### DATA FOR THE TASK
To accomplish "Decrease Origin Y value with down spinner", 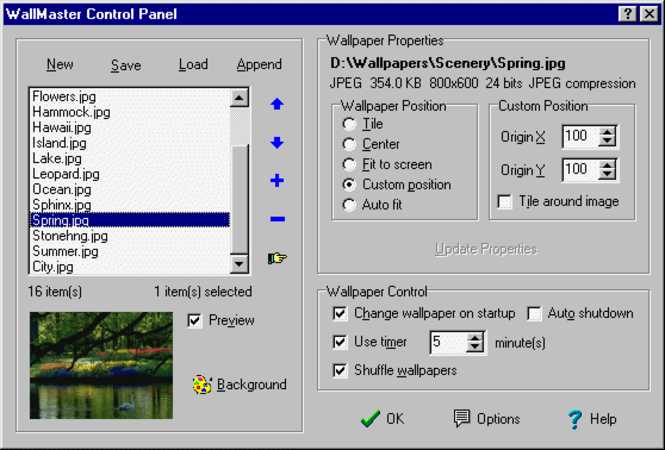I will [x=608, y=176].
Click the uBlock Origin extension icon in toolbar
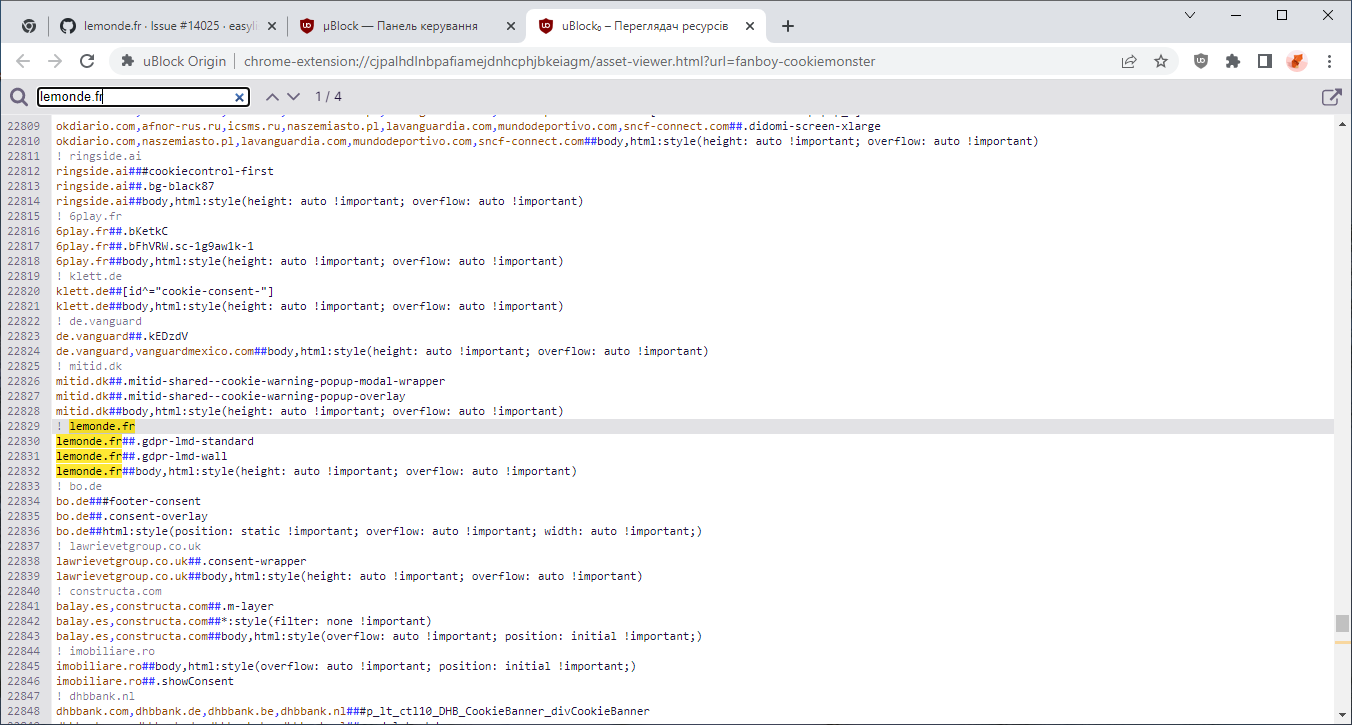The height and width of the screenshot is (725, 1352). pyautogui.click(x=1200, y=61)
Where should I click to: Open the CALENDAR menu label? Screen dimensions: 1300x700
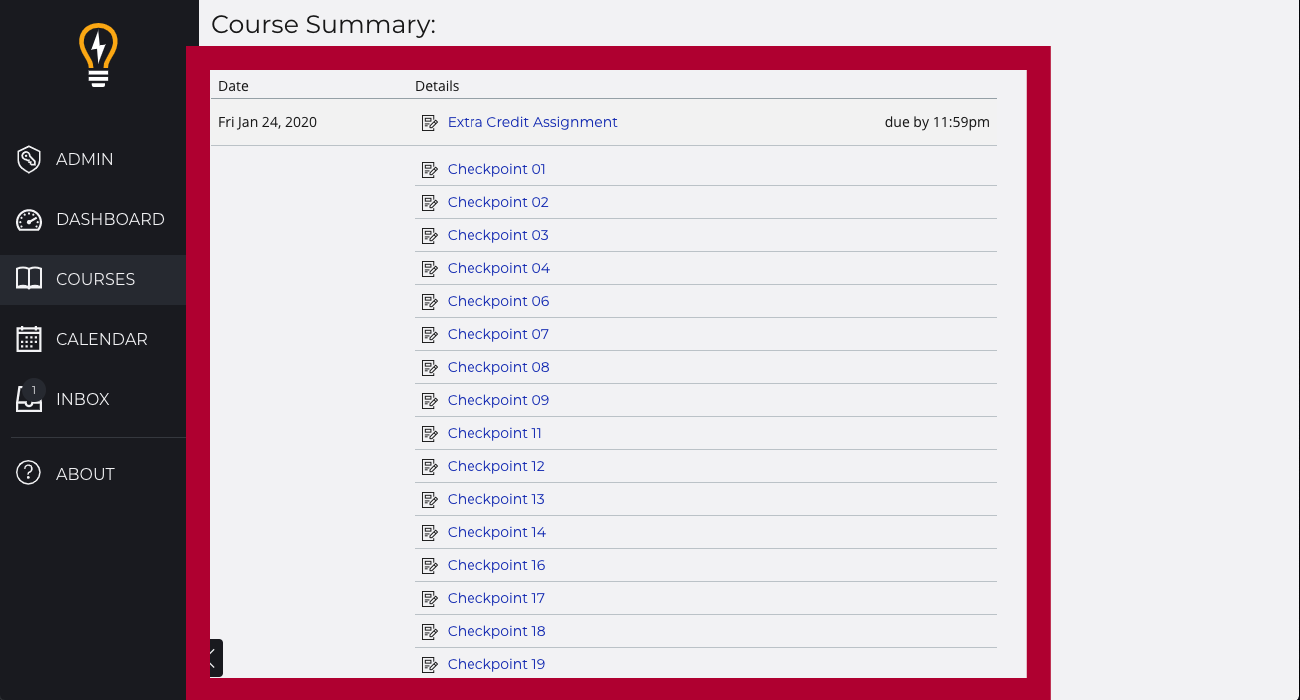point(101,339)
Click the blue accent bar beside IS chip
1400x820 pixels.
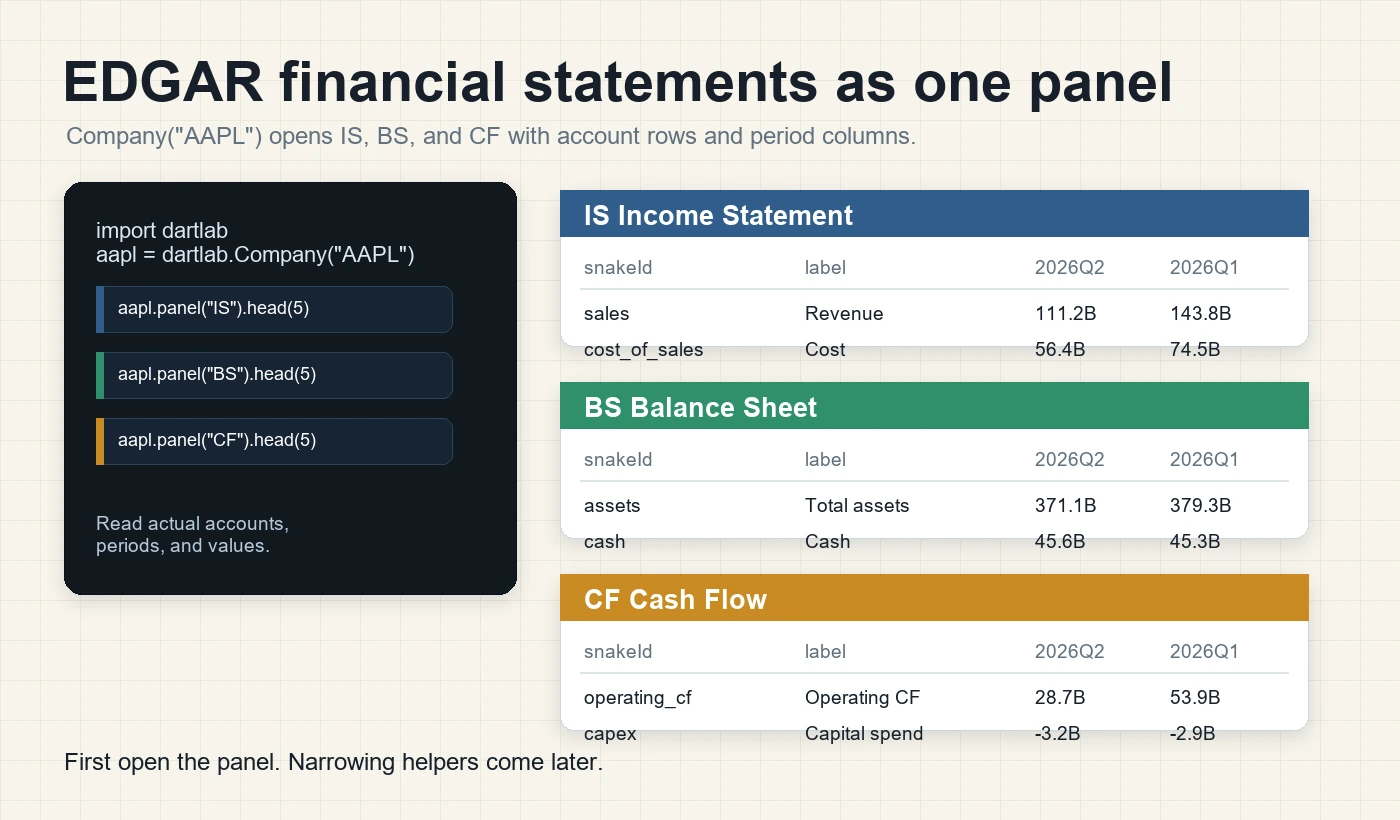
######
[ASSIGNMENT]
Extract exactly the lines from the one containing "Click the blue accent bar beside IS chip" through the last line of the records above, both included, and leave out the pictures.

[RESULT OF THE TASK]
Click the blue accent bar beside IS chip
1400x820 pixels.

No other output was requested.